老人ホームなどの介護施設で責任者として働くホーム長や施設長と呼ばれる方は、介護の資格が必須とはされていません。ただ、マネジメント能力が高くなければつとまらないといわれていますが、具体的にどのような役割を担うこととなるでしょう。
そこで、介護事業所で責任のある立場として働いている介護施設長の役割についてご説明します。
介護施設で責任者や管理者として働いている施設長やホーム長と呼ばれる立場の方は、事業所の経営母体の社員が任命されている場合もあれば、経営者が兼務していることもあります。
いずれにしても主な仕事内容は管理業務であり、事業所のマネジメントを行っています。
介護保険法では特別養護老人ホームの管理者は、従事者と業務の管理を一元的に行わなければならないとしており、必要な指揮命令を行うこととしています。

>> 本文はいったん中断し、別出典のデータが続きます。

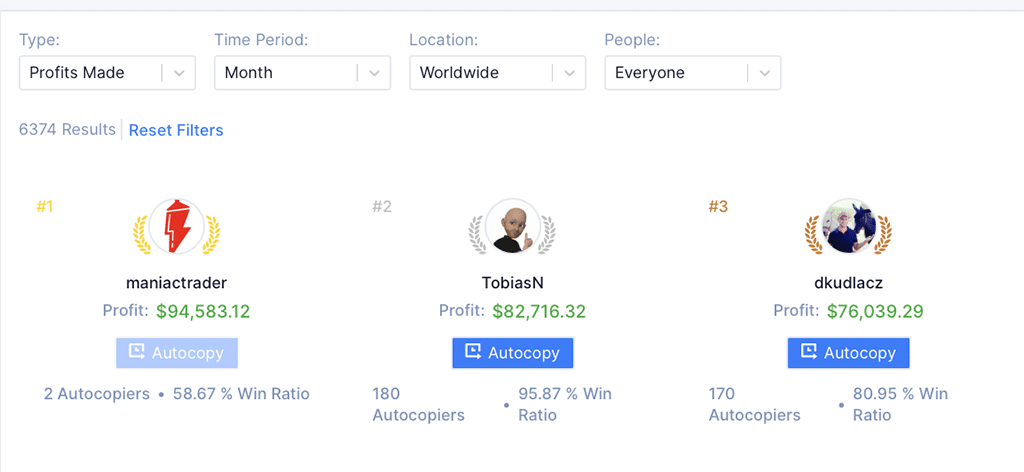Viewport: 1024px width, 472px height.
Task: Open TobiasN's bald cartoon avatar
Action: coord(512,227)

特に特別養護老人ホームは公的な介護施設のため、求められる人材が育つように、適切な介護サービスが提供されるようマネジメントしなければなりません。
株式会社のような営利法人になれば、利益を生むための収支マネジメントも求められることとなるでしょう。
介護施設の施設長が行うマネジメント業務は、主に次の3つに分けられます。
介護施設で提供される介護サービスが適切なものであり、確実に提供されるために必要なマネジメントを行います。
事前に定められた介護サービスの内容を守って、サービスの質も落とさないように事業所内で周知することが必要です。
定期的な確認と指導を行い、問題点を洗い出し改善させていくということも求められるでしょう。
介護保険では要介護者3人に対し、最低でもケアスタッフ1人という基準は守らなければなりません。
不足しないよう人員配置をし、優秀な人材を採用し介護の質を高める教育を施すことも求められます。
シフトや就労時間などが適切か労務管理を行い、職場環境やスタッフ同士の雰囲気なども確認しながら、介護スタッフが働きやすいと感じられる職場づくりを行うことも必要です。
民間が運営する介護施設などでは利益を生むことが必要ですので、無駄な支出は削減しつつも介護スタッフの士気を高められるような福利厚生の充実など、様々なマネジメントが求められます。
入居検討者や見学者への対応、すでに入居・利用している方やその家族への対応も業務範囲となるといえるでしょう。
他にも近隣居宅介護支援事業所のケアマネージャーを訪ねて施設を知ってもらうことや、イベントなど開催し周辺住民の方も気軽に足を運べる地域密着の活動など様々な工夫により、親しみやすい施設と認識してもらえるような活動も求められます。